Related to his homebuilding enterprise, Kaiser considered retooling the Richmond
shipyards as a manufacturing site for developing a preassembled "mechanical core
or heart" for his homes, which would have included the kitchen, bath and utility
rooms.
The Kaiser design planned for a monolithic unit: floor and wall panels, cabinets,
countertops, lavatory, and prewired and plumbed equipment.
Developer Fritz Burns and Henry J. Kaiser set up a model home on Wiltshire
Boulevard in Los Angeles to show their postwar home plans to the public.The
Kaisercraft Coordinated Kitchen was to feature a stove, sink, cabinets, refrigerator,
dishwasher and garbage disposal. Plans for the core unit were eventually scrapped
due to the expense that would be added to the price of the homes, which were
intended to be low cost.
Henry J. Kaiser probably made his biggest splash as a homebuilder in 1948 when he
awarded his prototype "all-aluminum home," the only one of its kind, to the winning
contestant on the "People Are Funny" radio game show hosted by Art Linkletter.
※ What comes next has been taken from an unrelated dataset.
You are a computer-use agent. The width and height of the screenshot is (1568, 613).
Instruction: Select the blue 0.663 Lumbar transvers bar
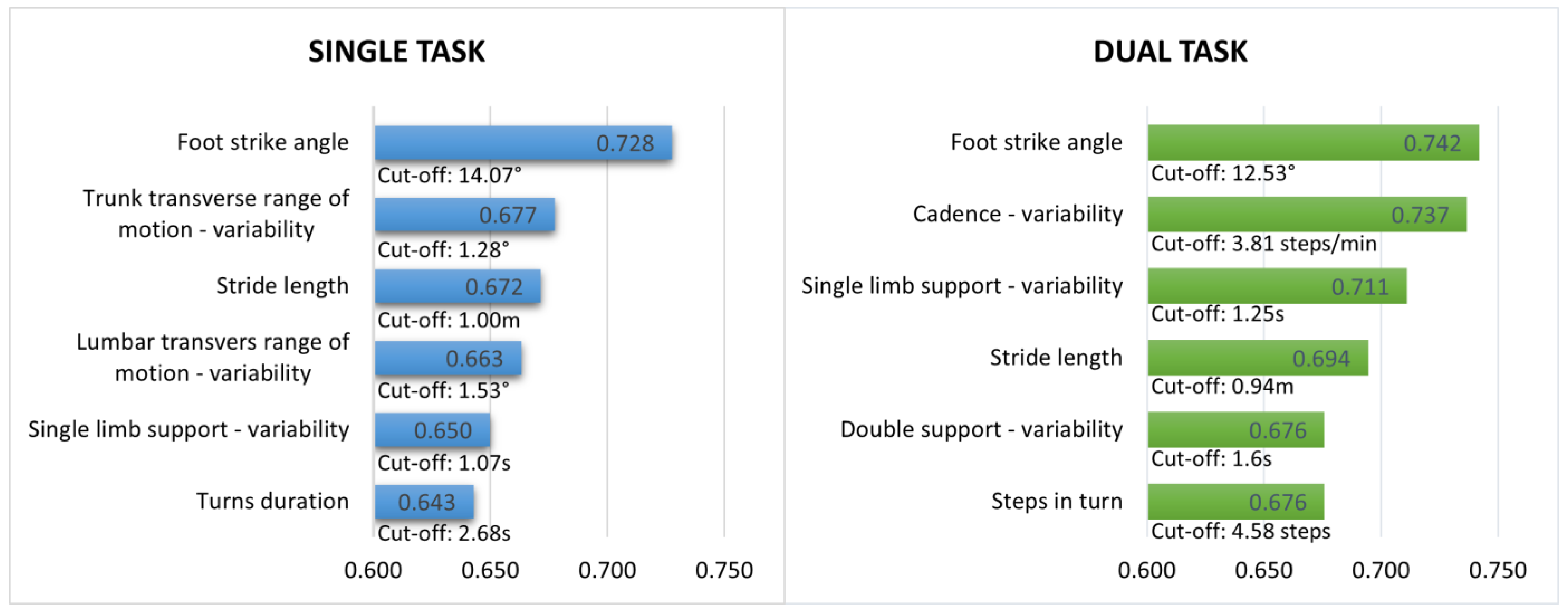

The winner, Vivienne George, moved her family from a ramshackle house in
Lebanon, Ore., to Panorama City, where they became the first residents of the Kaiser
Community Homes, dubbed by Los Angeles regional planners as a "model suburb."
Vivienne was married to Ward George, a disabled WWII veteran, and the couple had
two children.
A Kaiser Homes press release described the George family's prize: "A beautifully
furnished home with range, refrigerator, Kaiser hydraulic dishwasher and disposal
unit and a two-car garage. In the garage stands a 1948 Kaiser sedan." Previously, a
model for potential buyers to tour, the all-aluminum home was moved from the
corner of Chase and Van Nuys streets to Osborne Street for the Georges.
The 65-year-old Kaiser Homes "model community" in Panorama City still stands amid
other development in the vicinity today. The area has fallen on hard times in recent
years and a community effort is under way to reinvigorate the neighborhood and
surrounding postwar subdivisions and businesses.